Based on the principles of quantum mechanics, quantum information is a highly interesting and fast emerging field which refers to processing information encoded into the state of a quantum system and the subsequent use of such quantum systems for various information tasks. In this thesis, we have studied the role of single d-level quantum systems (qudits) as a quantum resource in the context of a communication task, commonly known as random access codes (RACs). We investigate the advantage of quantum random access codes (QRACs), employing quantum systems of arbitrary dimensions as means of communication between the parties, in terms of average performances over their classical counterparts. For this purpose, a class of QRACs with dimension d=4 is focused upon. Additionally, these higher dimensional QRACs have also been studied in terms of applications where we consider their potential in generation of true randomness. Furthermore, a parallel implementation of two parallel QRACs (employing qubits) is explored as a resource for test of non-classicality of a physical system.
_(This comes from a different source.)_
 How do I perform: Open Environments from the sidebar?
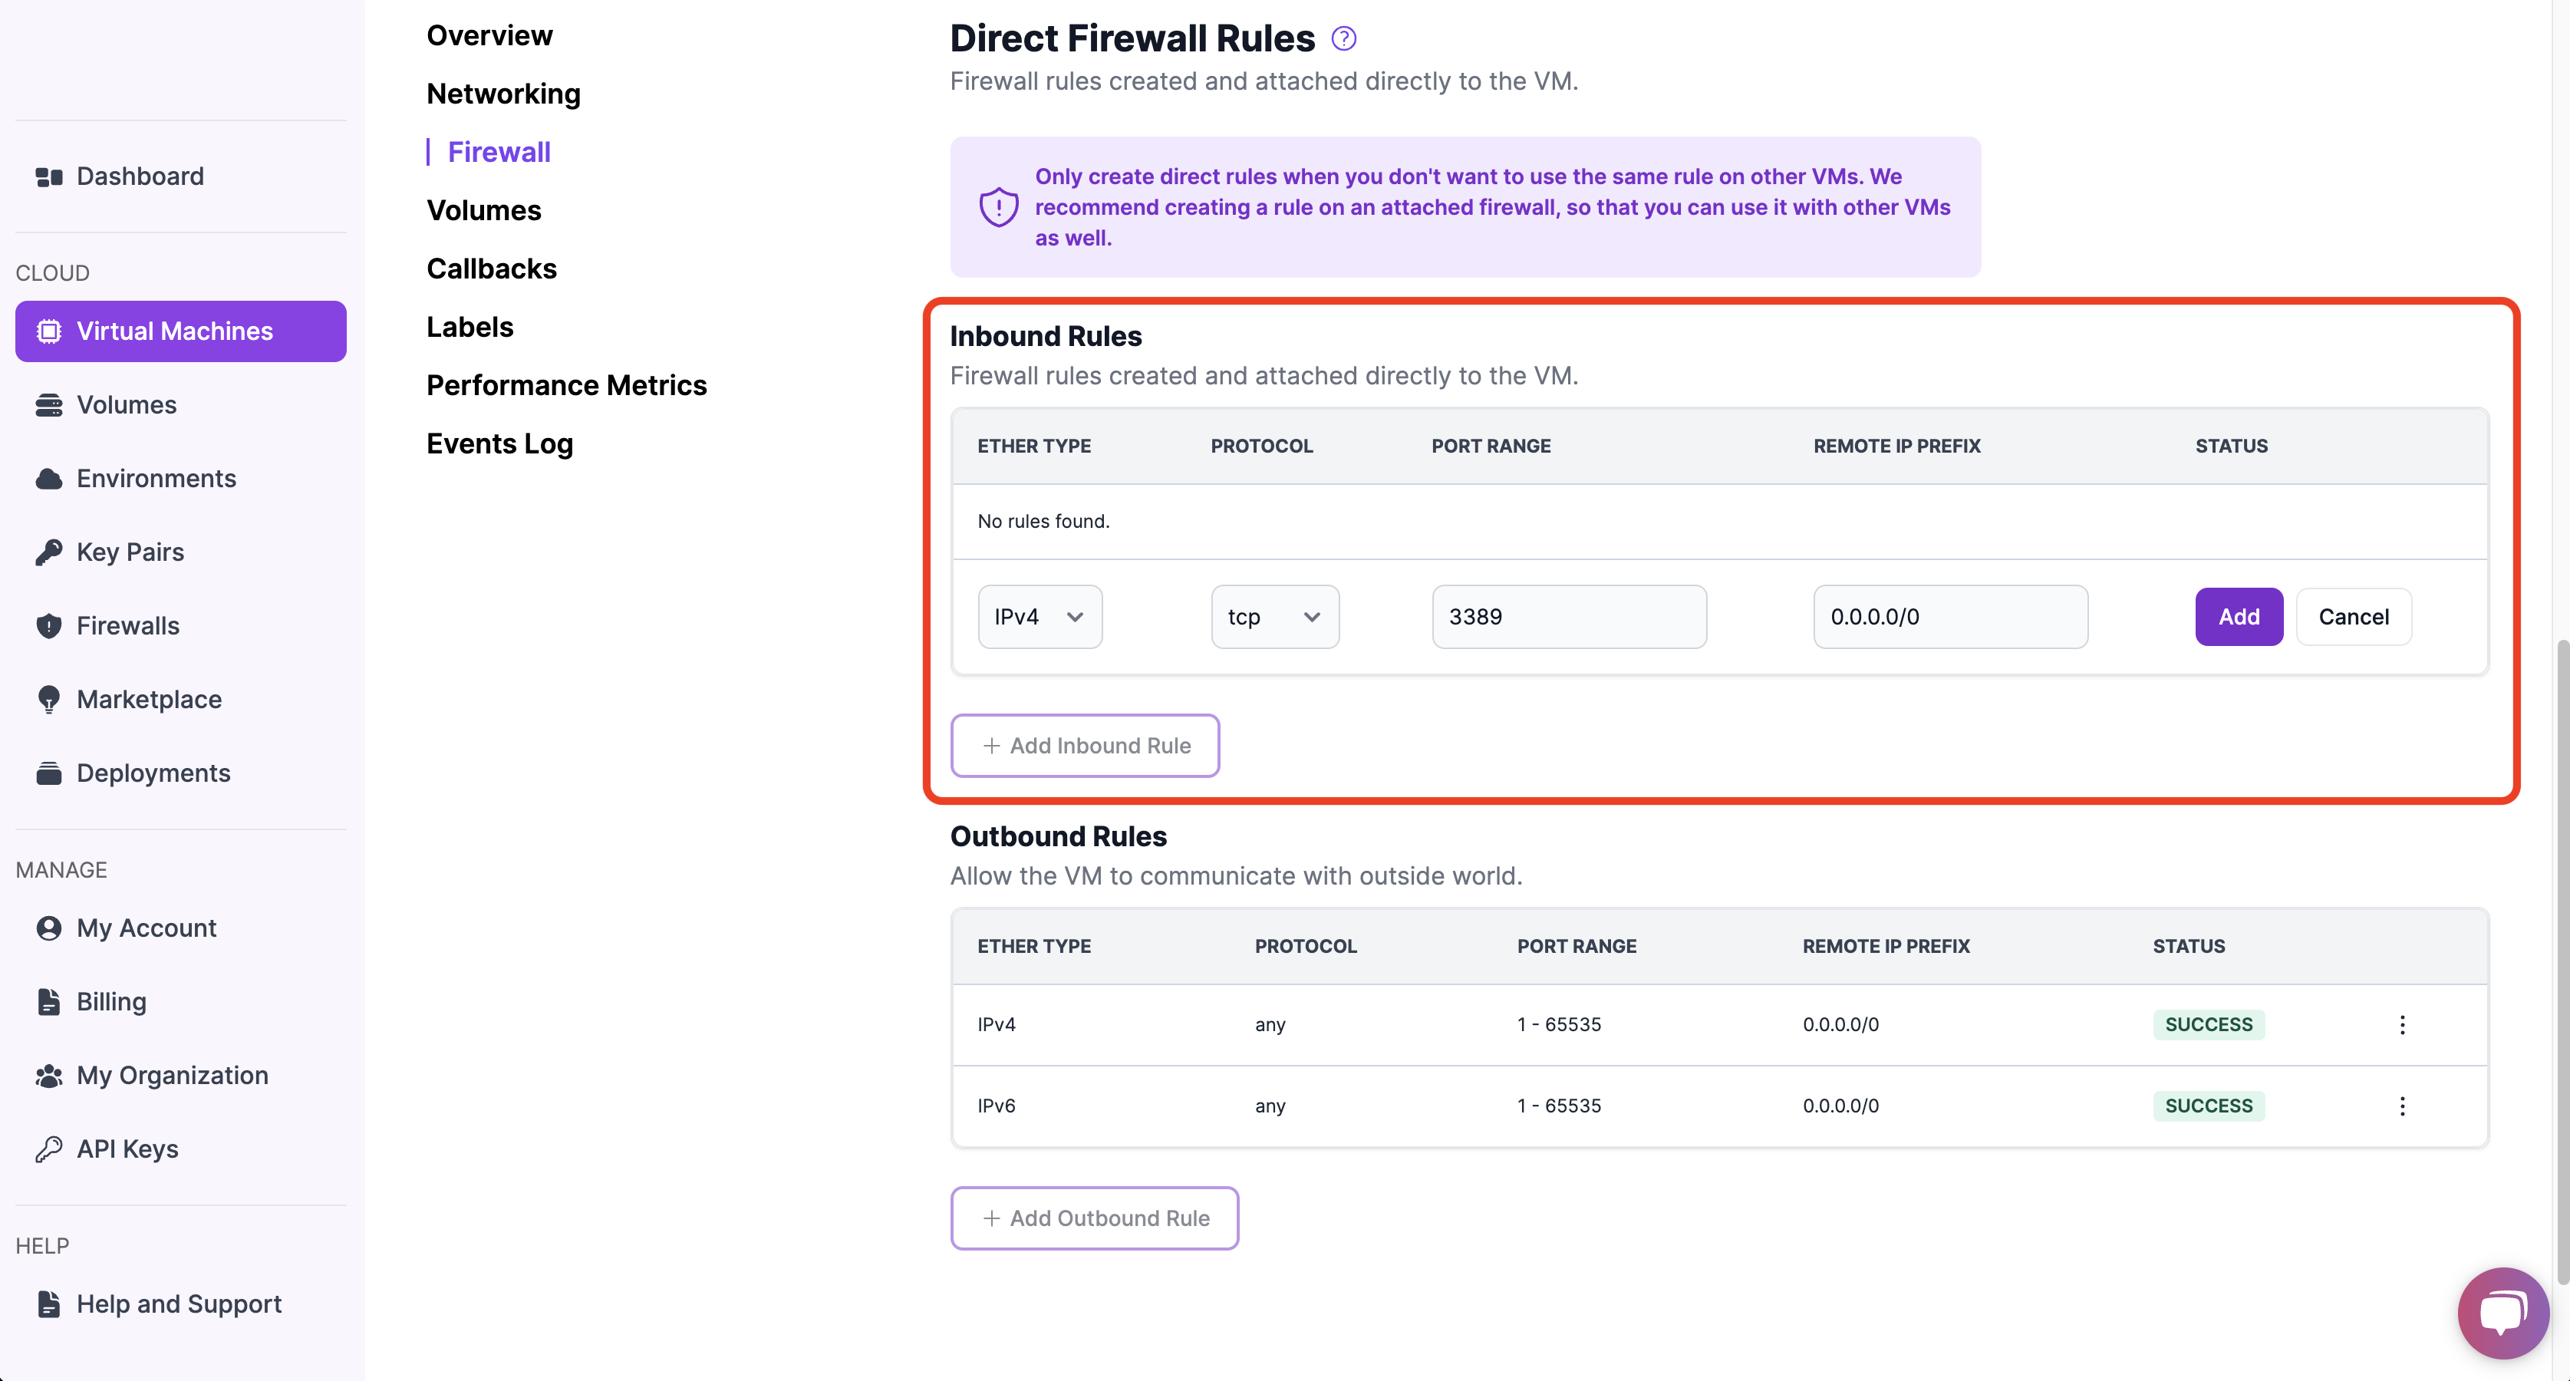pos(156,478)
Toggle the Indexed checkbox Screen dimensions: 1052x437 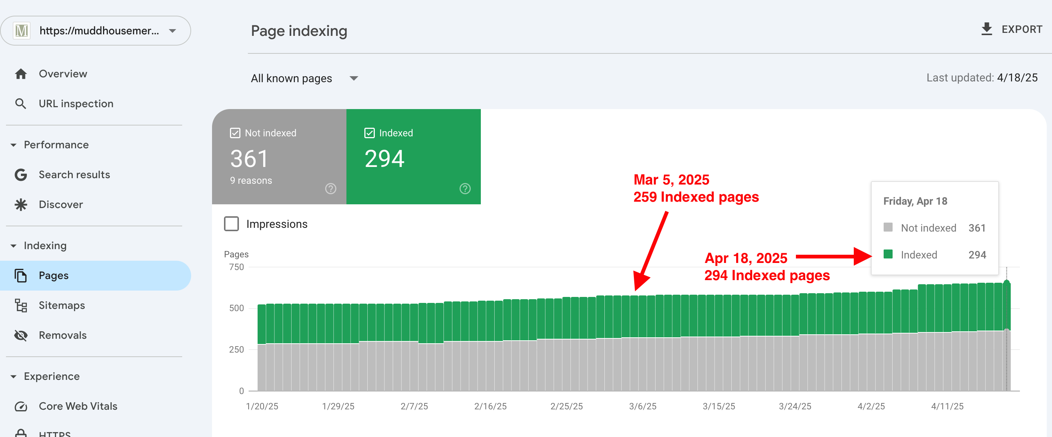pyautogui.click(x=369, y=133)
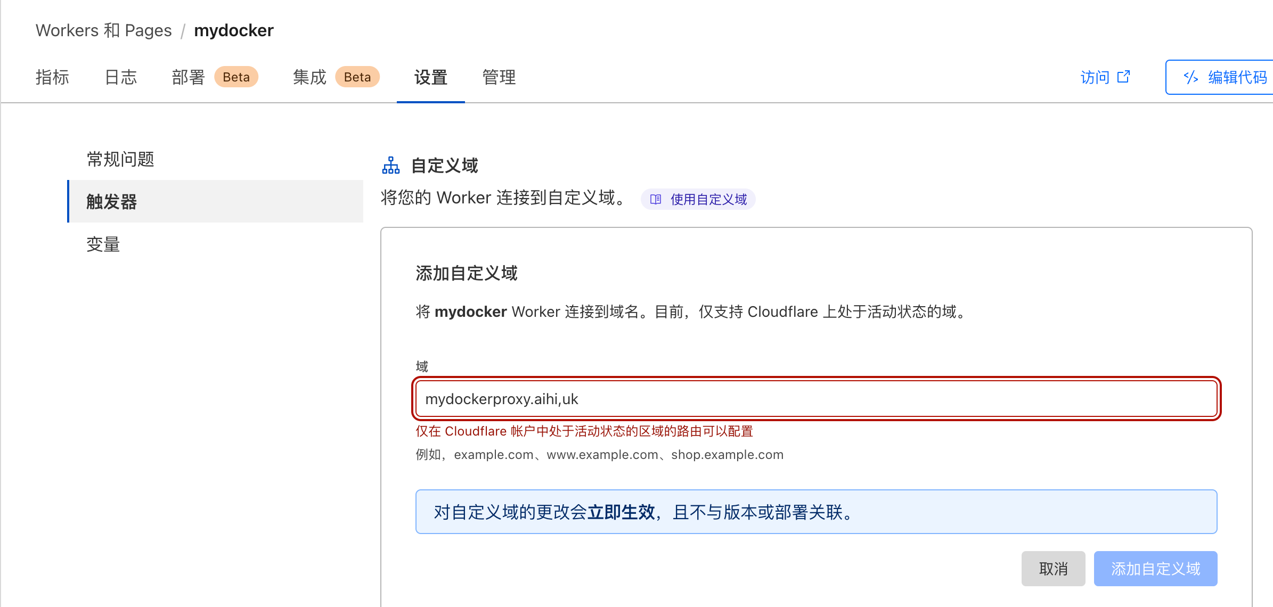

Our results obtained show that QRACs outperform their classical counterparts performance wise. Moreover, this advantage over classical resources can be extended further by use of higher dimensional QRACs. The high-level QRACs lead to higher average success probabilities and more generated randomness as compared to classical RACs or QRACs of lower dimensions. Finally, an experimental test of non-classicality is demonstrated which allows for arbitrarily low detection efficiencies and does not invoke extra assumptions as lack of shared randomness between devices.